_Assignment_
Change "word stems" to "roots" in the patent claims below, then give the passage starting at "7. The method" and ending at "words and suffixes.".

_Text block_
6. The method of claim 5, further comprising:
receiving a plurality of tokens by the algorithm;
determining whether each token originated from the statistical component or the MorphTable tokenization; and
detokenizing one or more tokens originating from the MorphTable by, identifying word boundaries between morpheme tokens, and combining the morpheme tokens between boundaries into respective words using reverse MorphTable.
7. The method of claim 7, wherein MorphTable tokenization incorporates markers in the morpheme tokens identifying one or more of prefixes, word stems, compound words and suffixes.
8. The method of claim 8, wherein morpheme tokens of a same word comprise identical word boundary markers distinguishing the tokens from another word.
9. A system for tokenization and detokenization of textual input, comprising:
a MorphPiece tokenizer module configured to tokenize input text by:
segmenting words found in a MorphTable database into constituent morphemes;
tokenizing the words not found in the MorphTable using a statistical tokenizer module trained on an in-domain corpus;
a language model module configured to:
receive tokenized text from the MorphPiece module,
process the tokenized text, and
output processed tokenized text;
a detokenizer module configured to:
determine the source of each token in the output tokenized text as either the statistical tokenizer or the MorphTable database,
identify word boundaries between morpheme tokens originating from the MorphTable database, and
recombine the morpheme tokens into the original words.
recombine the remaining tokens using the statistical detokenizer.

_Source information_
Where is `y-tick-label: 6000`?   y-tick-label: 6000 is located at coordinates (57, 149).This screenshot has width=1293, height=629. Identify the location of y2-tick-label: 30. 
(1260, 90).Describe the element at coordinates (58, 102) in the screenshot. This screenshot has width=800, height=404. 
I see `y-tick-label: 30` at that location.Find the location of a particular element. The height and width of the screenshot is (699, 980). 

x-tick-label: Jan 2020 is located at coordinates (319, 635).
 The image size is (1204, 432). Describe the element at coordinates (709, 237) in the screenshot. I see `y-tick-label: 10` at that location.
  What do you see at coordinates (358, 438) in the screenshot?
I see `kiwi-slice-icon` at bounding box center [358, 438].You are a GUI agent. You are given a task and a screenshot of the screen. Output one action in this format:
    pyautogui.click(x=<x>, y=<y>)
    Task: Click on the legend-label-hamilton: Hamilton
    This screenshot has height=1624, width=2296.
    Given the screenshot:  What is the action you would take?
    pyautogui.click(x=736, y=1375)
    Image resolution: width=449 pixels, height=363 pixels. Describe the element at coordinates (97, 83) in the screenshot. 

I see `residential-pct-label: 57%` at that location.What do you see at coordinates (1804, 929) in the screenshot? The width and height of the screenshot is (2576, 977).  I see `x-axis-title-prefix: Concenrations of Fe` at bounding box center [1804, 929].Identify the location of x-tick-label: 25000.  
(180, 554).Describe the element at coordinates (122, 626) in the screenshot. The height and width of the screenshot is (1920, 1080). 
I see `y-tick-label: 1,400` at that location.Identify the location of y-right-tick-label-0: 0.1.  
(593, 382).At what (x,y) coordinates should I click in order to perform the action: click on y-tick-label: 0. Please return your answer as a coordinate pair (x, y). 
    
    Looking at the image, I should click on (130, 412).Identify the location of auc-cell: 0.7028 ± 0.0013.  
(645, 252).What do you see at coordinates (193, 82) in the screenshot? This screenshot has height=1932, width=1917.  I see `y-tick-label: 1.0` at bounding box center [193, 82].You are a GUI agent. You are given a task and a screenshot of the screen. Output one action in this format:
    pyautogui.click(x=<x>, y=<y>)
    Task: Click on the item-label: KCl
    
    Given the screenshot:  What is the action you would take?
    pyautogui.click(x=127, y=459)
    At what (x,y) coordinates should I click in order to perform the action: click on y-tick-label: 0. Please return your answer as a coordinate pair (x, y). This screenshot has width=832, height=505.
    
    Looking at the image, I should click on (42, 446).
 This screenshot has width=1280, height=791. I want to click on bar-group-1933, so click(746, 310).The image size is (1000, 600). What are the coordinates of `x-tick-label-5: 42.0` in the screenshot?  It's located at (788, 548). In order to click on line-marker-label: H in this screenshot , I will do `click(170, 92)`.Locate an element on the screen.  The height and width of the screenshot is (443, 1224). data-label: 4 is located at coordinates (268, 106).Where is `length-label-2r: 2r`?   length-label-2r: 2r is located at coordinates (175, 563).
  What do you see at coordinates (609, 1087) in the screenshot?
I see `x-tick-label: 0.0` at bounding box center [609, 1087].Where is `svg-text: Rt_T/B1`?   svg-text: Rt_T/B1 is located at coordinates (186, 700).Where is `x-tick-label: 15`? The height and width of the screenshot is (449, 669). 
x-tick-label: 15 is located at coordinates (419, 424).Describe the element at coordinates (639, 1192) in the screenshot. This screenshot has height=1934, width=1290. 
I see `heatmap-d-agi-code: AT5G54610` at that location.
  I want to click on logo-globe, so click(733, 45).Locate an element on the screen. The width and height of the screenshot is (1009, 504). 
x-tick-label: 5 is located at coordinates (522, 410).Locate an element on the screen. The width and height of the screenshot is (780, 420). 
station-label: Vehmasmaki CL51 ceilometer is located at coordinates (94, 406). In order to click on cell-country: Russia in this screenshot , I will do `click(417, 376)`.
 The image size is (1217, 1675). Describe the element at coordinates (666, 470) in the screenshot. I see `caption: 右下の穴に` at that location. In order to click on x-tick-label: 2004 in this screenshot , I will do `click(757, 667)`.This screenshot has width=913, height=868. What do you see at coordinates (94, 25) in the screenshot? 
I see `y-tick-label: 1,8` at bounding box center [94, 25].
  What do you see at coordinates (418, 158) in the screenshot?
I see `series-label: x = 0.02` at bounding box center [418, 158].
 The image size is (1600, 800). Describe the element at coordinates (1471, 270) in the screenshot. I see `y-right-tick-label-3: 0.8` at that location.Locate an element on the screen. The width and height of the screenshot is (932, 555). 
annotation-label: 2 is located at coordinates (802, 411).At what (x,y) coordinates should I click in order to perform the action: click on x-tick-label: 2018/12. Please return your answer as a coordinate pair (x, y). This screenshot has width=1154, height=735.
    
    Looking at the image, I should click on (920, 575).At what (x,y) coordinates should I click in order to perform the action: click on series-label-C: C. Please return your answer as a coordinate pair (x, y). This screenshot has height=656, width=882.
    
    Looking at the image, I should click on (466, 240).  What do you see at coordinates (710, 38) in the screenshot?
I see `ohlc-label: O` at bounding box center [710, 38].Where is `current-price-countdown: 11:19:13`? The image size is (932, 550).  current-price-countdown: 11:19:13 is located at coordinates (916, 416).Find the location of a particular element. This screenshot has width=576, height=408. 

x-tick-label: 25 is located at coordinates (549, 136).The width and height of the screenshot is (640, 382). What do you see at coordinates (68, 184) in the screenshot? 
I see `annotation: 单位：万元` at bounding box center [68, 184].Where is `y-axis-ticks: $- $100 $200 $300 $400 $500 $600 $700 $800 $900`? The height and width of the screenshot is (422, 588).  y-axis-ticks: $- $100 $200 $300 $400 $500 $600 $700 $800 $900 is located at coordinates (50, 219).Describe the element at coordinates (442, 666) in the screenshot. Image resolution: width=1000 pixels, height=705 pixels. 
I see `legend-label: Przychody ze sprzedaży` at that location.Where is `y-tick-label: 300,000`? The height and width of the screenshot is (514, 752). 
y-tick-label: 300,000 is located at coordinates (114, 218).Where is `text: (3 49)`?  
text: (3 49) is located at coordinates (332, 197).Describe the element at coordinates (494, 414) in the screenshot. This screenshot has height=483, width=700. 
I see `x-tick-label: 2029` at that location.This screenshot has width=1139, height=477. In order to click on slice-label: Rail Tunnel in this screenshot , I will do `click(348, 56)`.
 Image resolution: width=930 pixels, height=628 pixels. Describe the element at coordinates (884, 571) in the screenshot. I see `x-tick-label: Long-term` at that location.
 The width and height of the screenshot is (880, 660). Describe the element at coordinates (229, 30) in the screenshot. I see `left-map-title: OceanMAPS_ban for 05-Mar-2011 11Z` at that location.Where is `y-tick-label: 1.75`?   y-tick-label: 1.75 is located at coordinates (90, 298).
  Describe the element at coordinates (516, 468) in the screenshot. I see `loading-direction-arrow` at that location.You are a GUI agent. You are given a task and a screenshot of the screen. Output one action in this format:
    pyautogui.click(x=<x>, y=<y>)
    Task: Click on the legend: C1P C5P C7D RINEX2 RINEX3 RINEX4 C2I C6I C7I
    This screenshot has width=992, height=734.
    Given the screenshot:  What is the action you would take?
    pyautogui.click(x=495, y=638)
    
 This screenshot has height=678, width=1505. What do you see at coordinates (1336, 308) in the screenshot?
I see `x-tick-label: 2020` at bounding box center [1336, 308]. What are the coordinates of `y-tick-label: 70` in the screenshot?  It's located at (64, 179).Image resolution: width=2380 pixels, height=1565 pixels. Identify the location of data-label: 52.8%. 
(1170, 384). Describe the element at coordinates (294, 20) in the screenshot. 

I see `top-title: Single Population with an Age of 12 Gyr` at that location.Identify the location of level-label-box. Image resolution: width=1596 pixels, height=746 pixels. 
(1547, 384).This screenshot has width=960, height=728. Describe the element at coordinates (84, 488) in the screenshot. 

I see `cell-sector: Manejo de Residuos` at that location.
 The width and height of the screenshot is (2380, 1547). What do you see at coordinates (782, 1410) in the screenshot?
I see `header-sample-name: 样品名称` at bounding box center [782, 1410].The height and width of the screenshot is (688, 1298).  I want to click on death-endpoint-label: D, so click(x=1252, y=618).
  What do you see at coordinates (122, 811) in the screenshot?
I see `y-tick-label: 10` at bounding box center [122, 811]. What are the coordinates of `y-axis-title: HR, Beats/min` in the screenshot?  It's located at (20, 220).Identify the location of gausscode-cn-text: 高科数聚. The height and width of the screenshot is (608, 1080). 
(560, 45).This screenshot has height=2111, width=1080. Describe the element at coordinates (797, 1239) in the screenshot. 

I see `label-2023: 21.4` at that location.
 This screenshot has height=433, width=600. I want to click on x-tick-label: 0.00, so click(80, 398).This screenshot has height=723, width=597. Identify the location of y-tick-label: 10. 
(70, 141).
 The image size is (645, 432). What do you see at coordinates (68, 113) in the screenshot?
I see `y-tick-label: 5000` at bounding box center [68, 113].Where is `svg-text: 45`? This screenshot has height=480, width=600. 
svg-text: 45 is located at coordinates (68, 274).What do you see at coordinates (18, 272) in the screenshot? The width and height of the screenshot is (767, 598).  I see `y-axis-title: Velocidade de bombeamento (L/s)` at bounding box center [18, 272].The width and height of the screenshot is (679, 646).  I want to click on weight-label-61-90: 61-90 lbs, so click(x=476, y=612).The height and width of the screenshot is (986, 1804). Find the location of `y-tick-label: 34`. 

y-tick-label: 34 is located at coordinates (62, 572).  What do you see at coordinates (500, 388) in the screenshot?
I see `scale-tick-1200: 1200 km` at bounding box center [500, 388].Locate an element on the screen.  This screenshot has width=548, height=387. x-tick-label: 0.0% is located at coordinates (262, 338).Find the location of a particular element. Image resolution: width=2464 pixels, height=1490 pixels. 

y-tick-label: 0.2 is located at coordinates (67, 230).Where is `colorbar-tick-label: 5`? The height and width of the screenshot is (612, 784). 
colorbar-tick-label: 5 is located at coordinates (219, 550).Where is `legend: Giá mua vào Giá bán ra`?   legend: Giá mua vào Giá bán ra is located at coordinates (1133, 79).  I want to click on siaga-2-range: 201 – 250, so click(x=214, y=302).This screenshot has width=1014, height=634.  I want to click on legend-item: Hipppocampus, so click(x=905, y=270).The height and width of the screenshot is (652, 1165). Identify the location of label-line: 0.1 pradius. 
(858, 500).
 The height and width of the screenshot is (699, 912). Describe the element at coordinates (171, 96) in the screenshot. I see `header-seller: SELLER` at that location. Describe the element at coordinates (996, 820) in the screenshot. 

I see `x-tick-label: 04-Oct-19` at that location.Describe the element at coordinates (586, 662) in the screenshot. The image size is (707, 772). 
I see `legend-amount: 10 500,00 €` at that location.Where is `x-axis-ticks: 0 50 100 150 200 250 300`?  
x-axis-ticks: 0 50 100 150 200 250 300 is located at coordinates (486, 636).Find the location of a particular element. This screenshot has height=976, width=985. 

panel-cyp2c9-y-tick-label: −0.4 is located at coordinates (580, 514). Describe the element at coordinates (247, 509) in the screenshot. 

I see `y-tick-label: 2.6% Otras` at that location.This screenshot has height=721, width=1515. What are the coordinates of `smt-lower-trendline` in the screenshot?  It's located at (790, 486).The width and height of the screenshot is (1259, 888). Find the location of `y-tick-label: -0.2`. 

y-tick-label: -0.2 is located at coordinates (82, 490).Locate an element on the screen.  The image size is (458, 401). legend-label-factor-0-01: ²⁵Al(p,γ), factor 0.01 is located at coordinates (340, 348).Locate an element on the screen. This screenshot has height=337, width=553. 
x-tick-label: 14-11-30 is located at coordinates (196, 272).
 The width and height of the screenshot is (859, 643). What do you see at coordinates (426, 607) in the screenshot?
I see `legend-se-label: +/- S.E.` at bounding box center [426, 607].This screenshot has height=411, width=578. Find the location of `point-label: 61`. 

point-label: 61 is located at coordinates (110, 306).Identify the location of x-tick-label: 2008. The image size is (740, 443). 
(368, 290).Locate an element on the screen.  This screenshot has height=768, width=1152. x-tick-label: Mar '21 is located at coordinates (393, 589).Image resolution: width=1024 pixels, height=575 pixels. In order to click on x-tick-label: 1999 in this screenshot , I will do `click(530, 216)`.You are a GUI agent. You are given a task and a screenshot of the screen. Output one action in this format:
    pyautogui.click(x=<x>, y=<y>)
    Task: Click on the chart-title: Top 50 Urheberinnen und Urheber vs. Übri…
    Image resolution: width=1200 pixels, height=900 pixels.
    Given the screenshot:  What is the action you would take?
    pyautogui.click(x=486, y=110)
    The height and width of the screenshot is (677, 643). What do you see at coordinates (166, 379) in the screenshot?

_Problem solution_
7. The method of claim 7, wherein MorphTable tokenization incorporates markers in the morpheme tokens identifying one or more of prefixes, roots, compound words and suffixes.